(EXTRACTED ENTRIES begins)

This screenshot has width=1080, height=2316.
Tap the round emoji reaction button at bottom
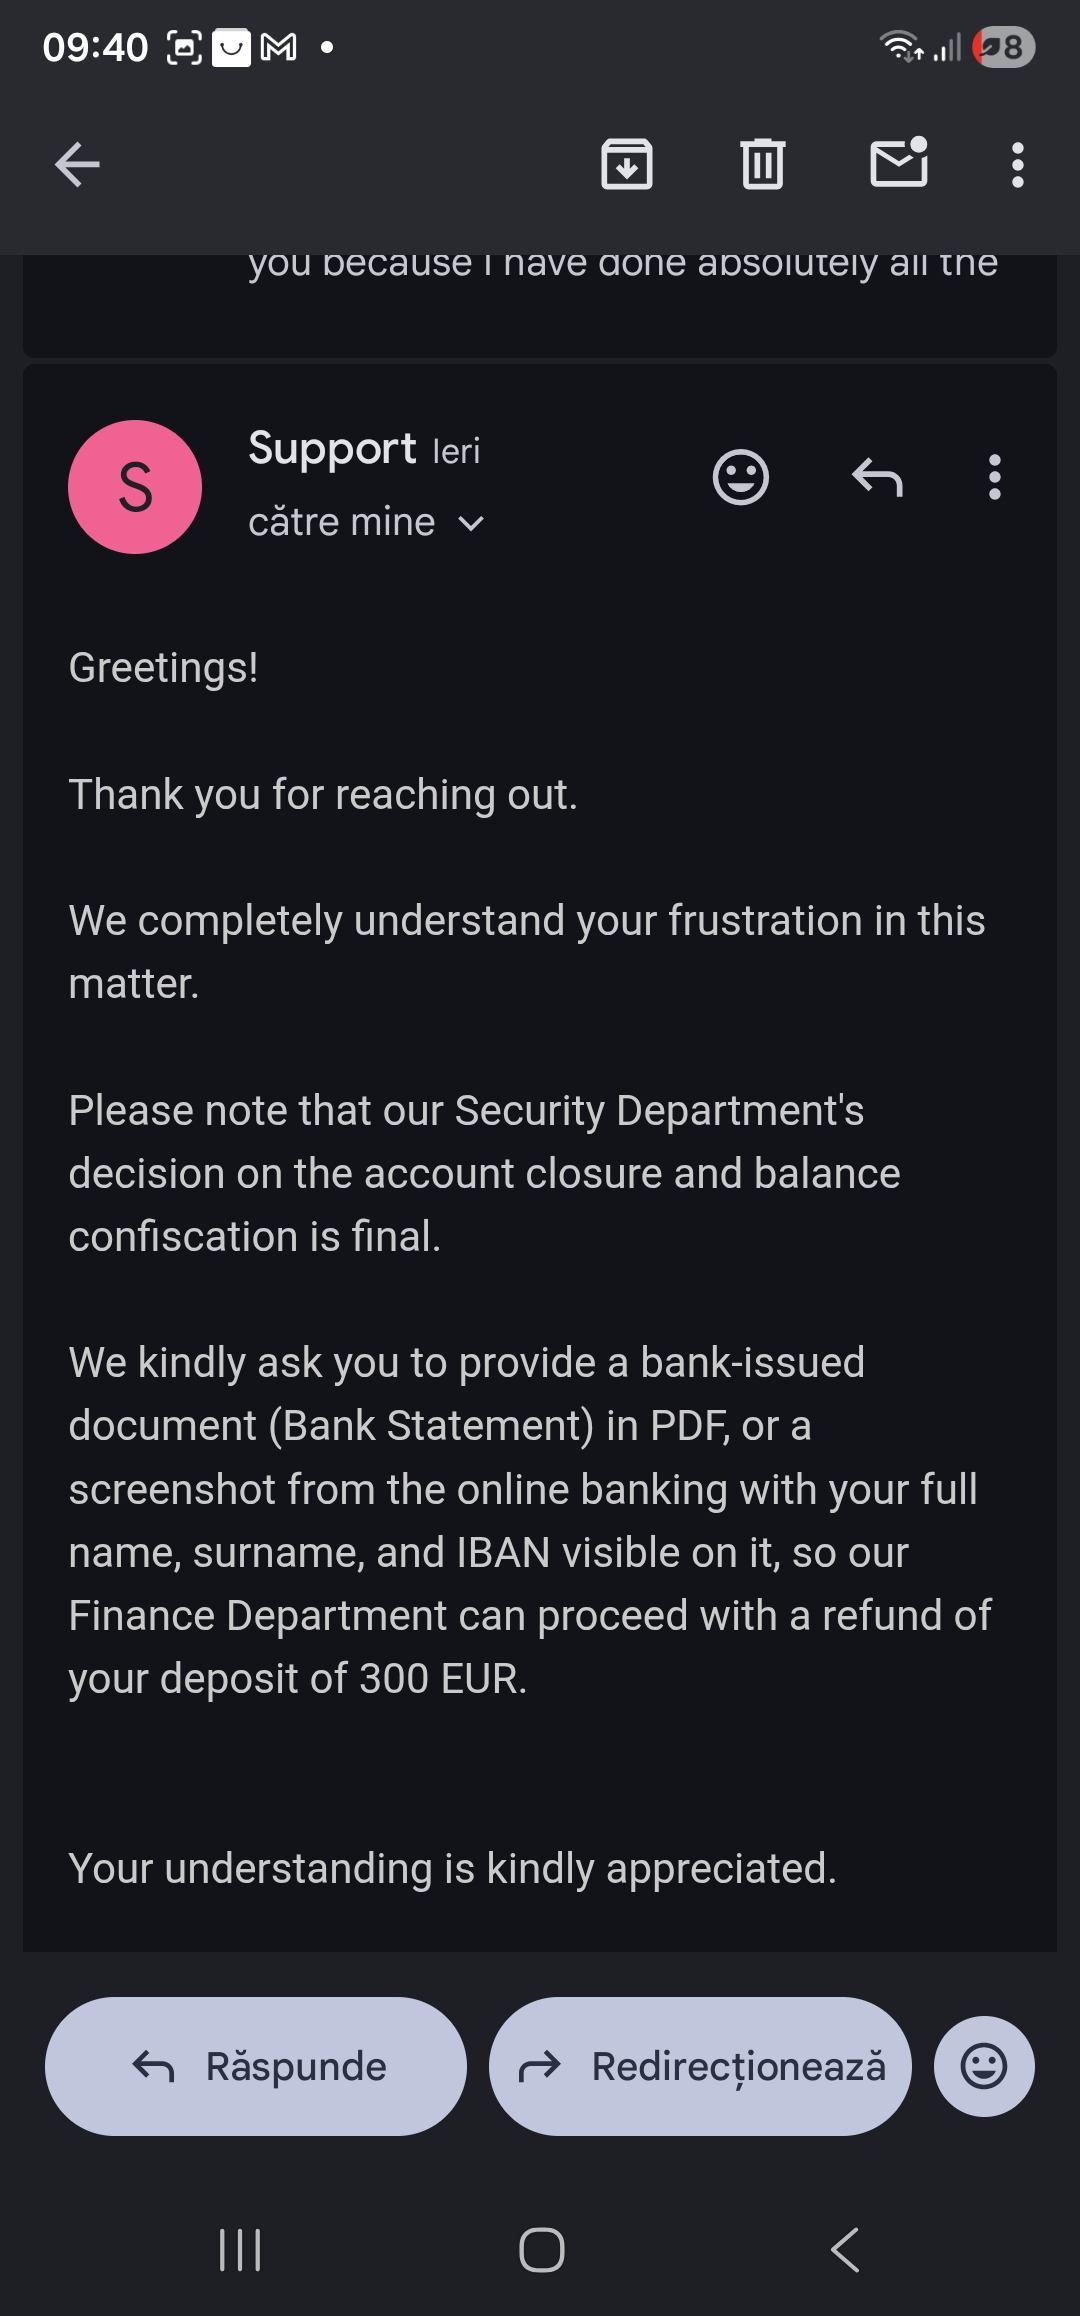tap(984, 2066)
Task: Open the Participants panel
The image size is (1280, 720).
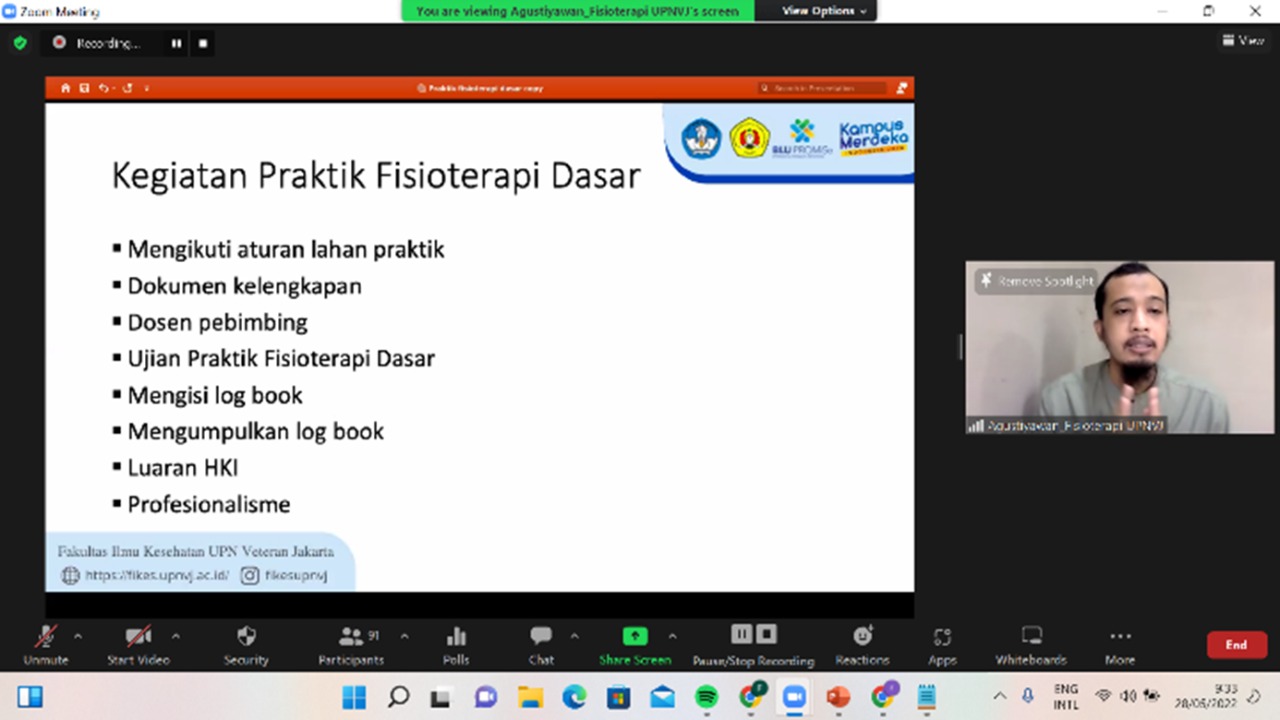Action: 351,637
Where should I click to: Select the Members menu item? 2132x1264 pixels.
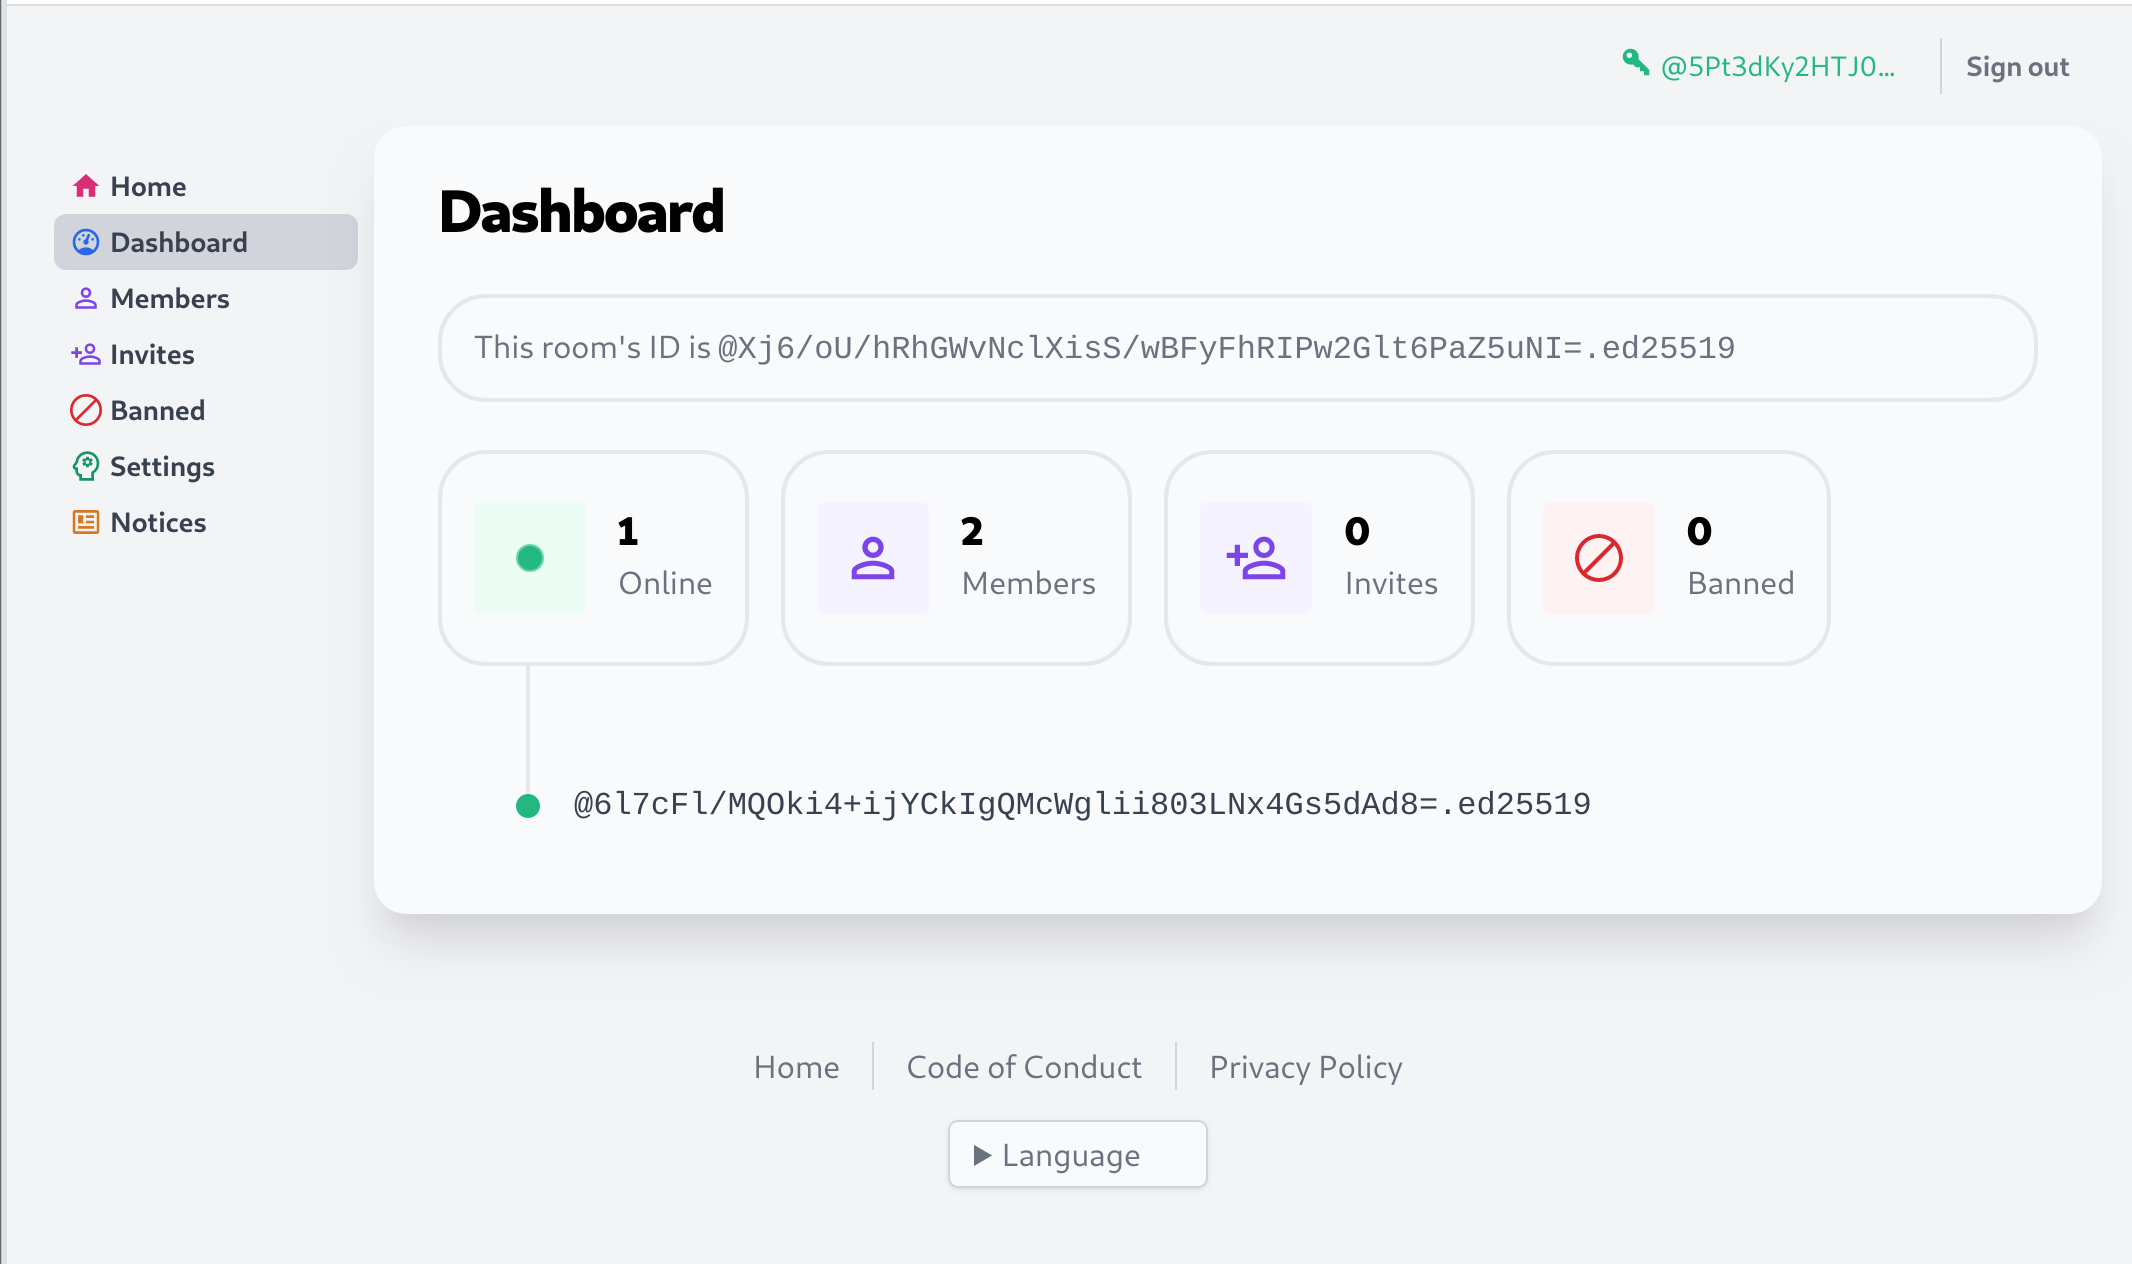(170, 298)
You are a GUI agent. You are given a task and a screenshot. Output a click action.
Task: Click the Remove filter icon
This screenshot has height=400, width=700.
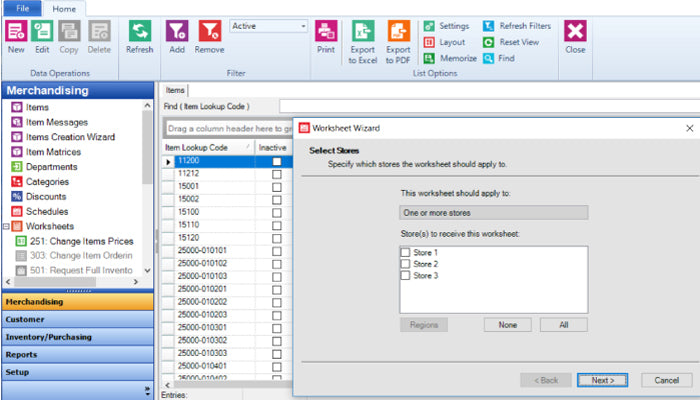pos(209,32)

(EXTRACTED ENTRIES ends)

Reprint the listing above exactly, without images.

EXERCISE OUTPUT:
This screenshot has width=1080, height=2316.
Tap the round emoji reaction button at bottom
tap(984, 2066)
Task: Open the Participants panel
The image size is (1280, 720).
Action: 351,637
Where should I click to: Select the Members menu item? 2132x1264 pixels.
(170, 298)
You are a GUI agent. You are given a task and a screenshot. Output a click action.
Task: Click the Remove filter icon
This screenshot has height=400, width=700.
pos(209,32)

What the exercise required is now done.